The epidemic rate for polycyclic diseases is usually calculated per day or per week rather than per year, which is the way it is calculated for monocyclic diseases. In general, the epidemic rate (r) for polycyclic diseases is much greater than the rate of epidemic increase (rm) for monocyclic diseases. For example, the rm for Verticillium wilt of cotton is 0.02 units per day and is 1.60 units per year for Phymatotrichum root rot of cotton.

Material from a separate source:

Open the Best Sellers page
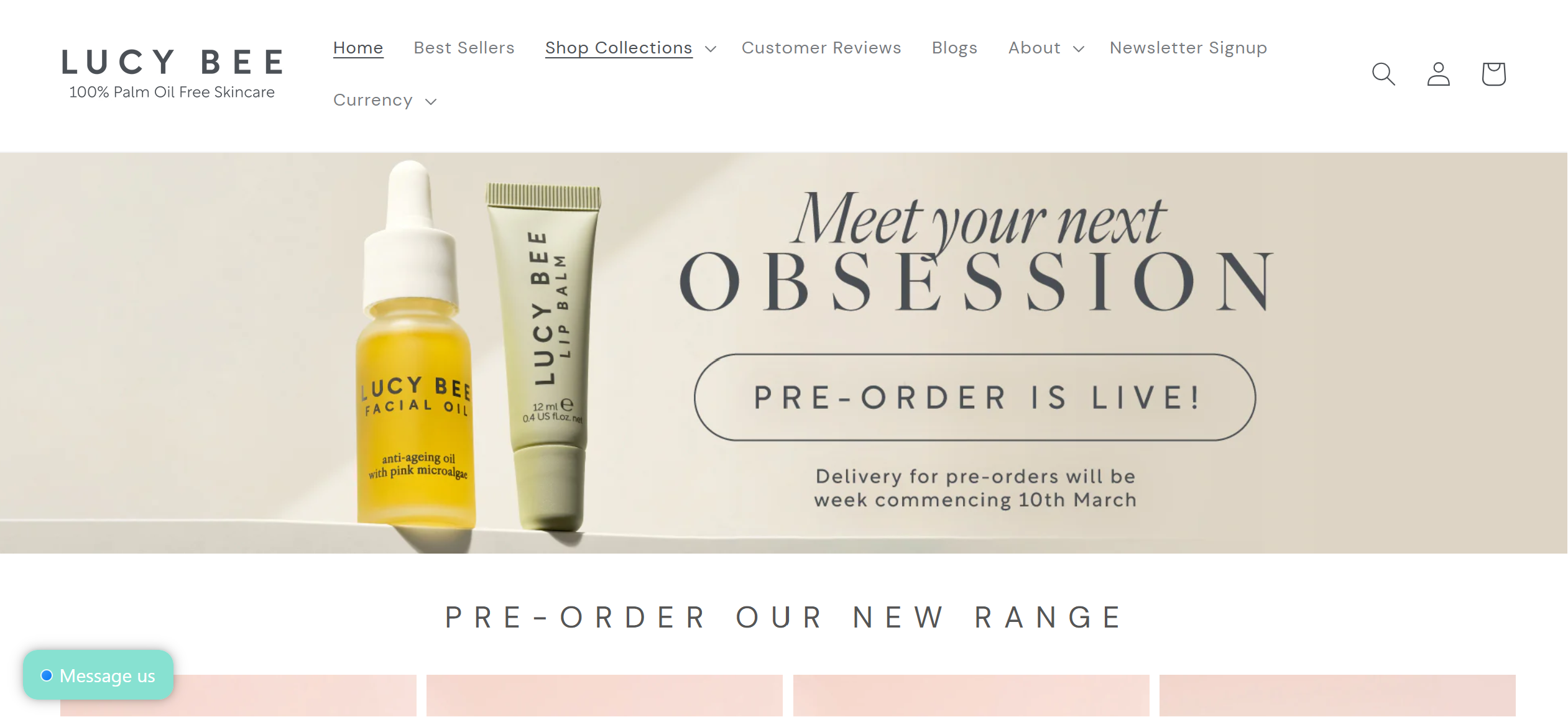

In contrast, the epidemic rate r for potato late blight is 0.3–0.5 units per day, is 0.3–0.6 units per day for wheat stem rust and 0.15 units per day for cucumber mosaic virus. In addition to the epidemics caused by monocyclic and polycyclic pathogens, there are also polyetic epidemics. Pathogens causing polyetic epidemics are present for one year or more in the infected plant before they produce effective inoculum, e.g., some fungal wilts and viral and mollicute diseases of trees. Because of the perennial nature of their hosts, polyetic diseases behave basically as polycyclic diseases with a lower r. This happens because there are as many diseased trees and almost as much inoculum at the beginning of a year as at the end of the previous one, and both increase over the years, causing slower but just as severe epidemics.

Some well-known polyetic epidemics are chestnut blight (r = 0.3–1.2 units per year) and elm yellows (phytoplasma) (0.6 units per year).